本格復旧は5~7年・総額300億円規模へ 県は補償費62億円超を計上し段階的に復旧を進める
埼玉県八潮市で1月に発生した県道の陥没事故を受け、県は10月1日午前0時より現場周辺の交通規制の一部を解除しました。事故以来、約8か月ぶりに歩行者や地域住民が往来できるようになり、住民からは期待の声が上がっています。緩和されたルートは先日お伝えしました、▶「交通規制の一部緩和」に記載されています。
県下水道事業課によると、今回解除されたのは現場南側の市道約150メートルと、現場西側にある県道松戸草加線の一部歩道です。車道については引き続き工事用道路として利用されるため通行止めが続き、横断の際は近くの横断歩道を利用するよう呼びかけています。
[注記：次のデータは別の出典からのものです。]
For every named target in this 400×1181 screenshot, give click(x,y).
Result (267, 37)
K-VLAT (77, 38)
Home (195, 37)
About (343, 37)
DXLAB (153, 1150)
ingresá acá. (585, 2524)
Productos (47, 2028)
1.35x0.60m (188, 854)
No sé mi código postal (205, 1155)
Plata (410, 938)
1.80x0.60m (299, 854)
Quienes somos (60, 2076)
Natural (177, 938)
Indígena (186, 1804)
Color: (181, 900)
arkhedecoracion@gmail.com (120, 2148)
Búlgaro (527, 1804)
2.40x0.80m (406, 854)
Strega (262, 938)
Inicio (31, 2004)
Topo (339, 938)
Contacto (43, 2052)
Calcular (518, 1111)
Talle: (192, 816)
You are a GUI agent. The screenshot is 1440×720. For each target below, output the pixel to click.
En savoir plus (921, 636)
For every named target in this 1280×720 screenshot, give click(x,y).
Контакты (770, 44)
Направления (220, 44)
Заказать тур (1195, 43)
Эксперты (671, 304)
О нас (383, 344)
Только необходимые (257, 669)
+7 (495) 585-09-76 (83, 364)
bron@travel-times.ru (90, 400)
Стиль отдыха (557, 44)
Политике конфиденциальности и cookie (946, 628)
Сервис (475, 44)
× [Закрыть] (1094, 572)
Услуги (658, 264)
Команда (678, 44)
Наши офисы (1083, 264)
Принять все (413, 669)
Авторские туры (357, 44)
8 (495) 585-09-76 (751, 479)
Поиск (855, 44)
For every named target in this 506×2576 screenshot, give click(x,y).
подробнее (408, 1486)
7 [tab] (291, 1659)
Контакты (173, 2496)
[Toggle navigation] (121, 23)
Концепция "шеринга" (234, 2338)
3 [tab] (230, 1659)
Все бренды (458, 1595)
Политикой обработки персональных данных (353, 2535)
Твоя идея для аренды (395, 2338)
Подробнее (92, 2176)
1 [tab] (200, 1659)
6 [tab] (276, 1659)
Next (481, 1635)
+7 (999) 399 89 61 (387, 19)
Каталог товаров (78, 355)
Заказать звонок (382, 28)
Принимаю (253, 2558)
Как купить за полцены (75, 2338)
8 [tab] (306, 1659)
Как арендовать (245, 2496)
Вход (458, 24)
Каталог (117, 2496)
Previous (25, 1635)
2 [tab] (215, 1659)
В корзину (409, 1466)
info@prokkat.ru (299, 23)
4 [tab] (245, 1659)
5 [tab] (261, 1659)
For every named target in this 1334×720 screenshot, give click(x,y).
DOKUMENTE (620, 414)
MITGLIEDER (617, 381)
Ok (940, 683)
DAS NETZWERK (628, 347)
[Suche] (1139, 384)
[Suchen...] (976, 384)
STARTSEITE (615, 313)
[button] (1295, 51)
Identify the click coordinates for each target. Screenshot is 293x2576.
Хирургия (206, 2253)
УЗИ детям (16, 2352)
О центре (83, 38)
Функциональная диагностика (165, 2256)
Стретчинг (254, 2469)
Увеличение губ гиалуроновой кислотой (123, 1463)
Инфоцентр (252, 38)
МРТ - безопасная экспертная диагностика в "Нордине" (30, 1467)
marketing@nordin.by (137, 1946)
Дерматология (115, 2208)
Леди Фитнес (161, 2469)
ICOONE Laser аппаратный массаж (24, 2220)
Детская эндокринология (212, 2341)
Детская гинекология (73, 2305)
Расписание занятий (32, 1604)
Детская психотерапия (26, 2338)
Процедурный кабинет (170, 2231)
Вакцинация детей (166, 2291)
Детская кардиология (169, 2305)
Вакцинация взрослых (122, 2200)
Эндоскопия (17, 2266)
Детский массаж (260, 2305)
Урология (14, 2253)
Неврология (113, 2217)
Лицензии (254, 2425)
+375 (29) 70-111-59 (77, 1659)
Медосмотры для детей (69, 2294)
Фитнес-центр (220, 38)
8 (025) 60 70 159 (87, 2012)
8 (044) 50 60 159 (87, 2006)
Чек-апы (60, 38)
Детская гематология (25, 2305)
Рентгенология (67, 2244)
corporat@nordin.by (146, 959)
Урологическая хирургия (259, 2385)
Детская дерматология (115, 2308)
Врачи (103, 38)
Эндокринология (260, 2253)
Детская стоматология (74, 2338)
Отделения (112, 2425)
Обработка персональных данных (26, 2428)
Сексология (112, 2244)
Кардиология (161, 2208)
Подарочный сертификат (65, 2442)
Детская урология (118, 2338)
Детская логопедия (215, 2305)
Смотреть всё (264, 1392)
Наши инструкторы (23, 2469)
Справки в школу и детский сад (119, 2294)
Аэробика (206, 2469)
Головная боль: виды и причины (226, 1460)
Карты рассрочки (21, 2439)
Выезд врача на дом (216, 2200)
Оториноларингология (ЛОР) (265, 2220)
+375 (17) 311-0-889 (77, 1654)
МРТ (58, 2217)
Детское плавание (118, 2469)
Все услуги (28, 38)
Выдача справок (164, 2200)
一方で、事故の原因となった下水道管の腐食による被害は大きく、現在も管内部に入り込んだ土砂や破損コンクリート片の撤去作業が進められています。県は今年12月頃までに下水道の仮復旧を完了させ、令和8年3月頃には道路の埋め戻しと片側1車線での通行再開を目指すとしています。しかし、本格的な復旧には複線化などを含め5~7年、総額で約300億円が必要と見込まれています。
さらに、9月定例県議会では、道路陥没事故に伴う補償費用など62億8千万円を盛り込んだ▶流域下水道事業会計補正予算案が全会一致で可決されました。内訳には、通行規制で休業や売り上げが減少した店舗への補償費7億8千万円や、国の調査で「緊急度Ⅰ」と判断された下水道管の工事費55億円が含まれています。
県内では、さいたま市や戸田市、富士見市、越谷市、八潮市など県管理の3.5キロ、市町村管理の0.9キロ、計4.4キロの下水道管について原則1年以内の対策が必要とされています。県はコンクリートや樹脂による補強工事を進め、再発防止に取り組む方針です。
今回の交通規制緩和は小さな一歩ではありますが、地域の利便性回復に向けた前進となりました。今後も段階的な規制解除と並行して、長期にわたる本格復旧への取り組みが続けられます。